March soybeans closed slightly lower Wednesday in quiet trading with neither side of the market too enthused about pushing prices either direction. The main point of Tuesday's USDA report for soybeans was that USDA continues to expect successful harvests out of South America -- a bearish elephant weighing on prices that is too big to ignore. The one bright spot in the soybean complex lately has been March soybean oil, currently holding above its 200-day average. Informa Economics reported that Malaysia's palm oil stocks are at their lowest level in six months. While that is not bullish enough to significantly lift soybean prices, oil's higher prices are helping provide a better return for crush activity.
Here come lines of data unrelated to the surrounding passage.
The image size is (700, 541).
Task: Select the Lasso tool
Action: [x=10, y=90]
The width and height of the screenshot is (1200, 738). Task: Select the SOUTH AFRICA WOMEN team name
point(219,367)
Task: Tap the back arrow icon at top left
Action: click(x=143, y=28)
March soybeans remain under bearish pressure, but are also able to hold within their sideways range so far, thanks to modest commercial support at these lower prices.DTN's National Soybean Index closed at $8.15 Tuesday, priced 48 cents below the March contract and has been below the 200-day average since mid-August.

Wheat:

March Chicago wheat closed higher Wednesday, once again rescued from the threat of new contract lows by commercial bargain-hunters. Everyone knows that exports are dismal, but it was nice to hear Informa Economics report that Japan bought 54,400 metric tons (mt) of U.S. food wheat from the U.S., 61,800 mt from Australia, and 29,800 mt from Canada for Mar./Apr. shipment. With USDA estimating U.S. ending wheat stocks just shy of 50% of annual use, much more business is needed and marginal concerns about winter wheat conditions don't seem serious enough yet to motivate potential buyers. March Chicago wheat continues to trade roughly sideways with active commercial support at these cheap levels. DTN's National SRW Wheat Index closed at $4.16 Tuesday, priced 41 cents below the March contract and still below the 200-day average. DTN's National HRW Wheat Index closed at $3.89 Tuesday, the lowest in over five years.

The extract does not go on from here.